Note that within a month of the Fed beginning the interest rate hike cycle, the M2 money supply peaked. But the Fed could have acted much sooner. By June 2021, consumer inflation had already crossed to 5.4 percent after Congress acted again. If Congress had not created the additional stimulus in 2021 and the Fed had just begun raising interest rates in the first half of 2021, about half or more of the pain being felt now could have already been alleviated, and President Biden would likely be cruising to reelection.
In other words, there definitely was going to be inflation even if Biden-Harris had done nothing on the fiscal side, which was precisely the thing to do. Congress and the Fed had already primed the pump sufficiently at that stage. But they kept going, along with the Fed, which by that point should have already begun hiking interest rates but didn’t, and so both unnecessarily extended the stimulus all the way through 2021 and into 2022.

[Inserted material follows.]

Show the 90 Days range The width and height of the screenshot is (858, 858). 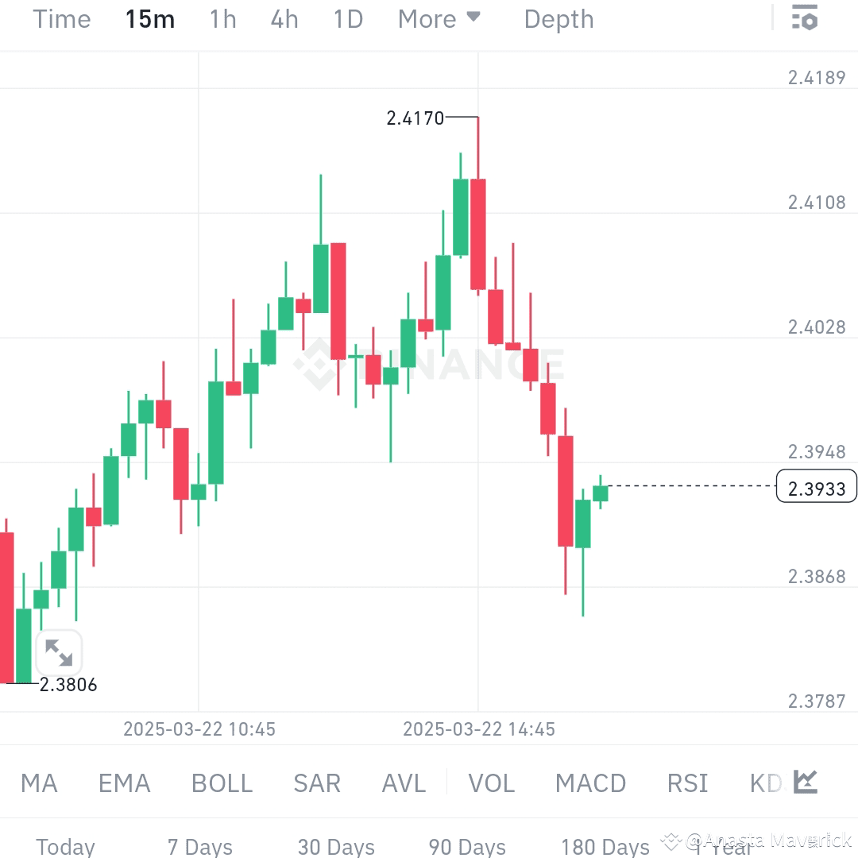466,847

And Harris took credit for it. On April 29 at the Economic Opportunity Tour in Atlanta, Ga. Harris stated, unironically, “we are in the process of putting a lot of money in the streets of America…” Yup. We know.
While the American people have been paying the price for all the inflation the entire time, it could be Harris who finally pays the price in November, as voters angry with the status quo say it’s time for a change when they head to the polls. Stay tuned.
Robert Romano is the Vice President of Public Policy at Americans for Limited Government Foundation.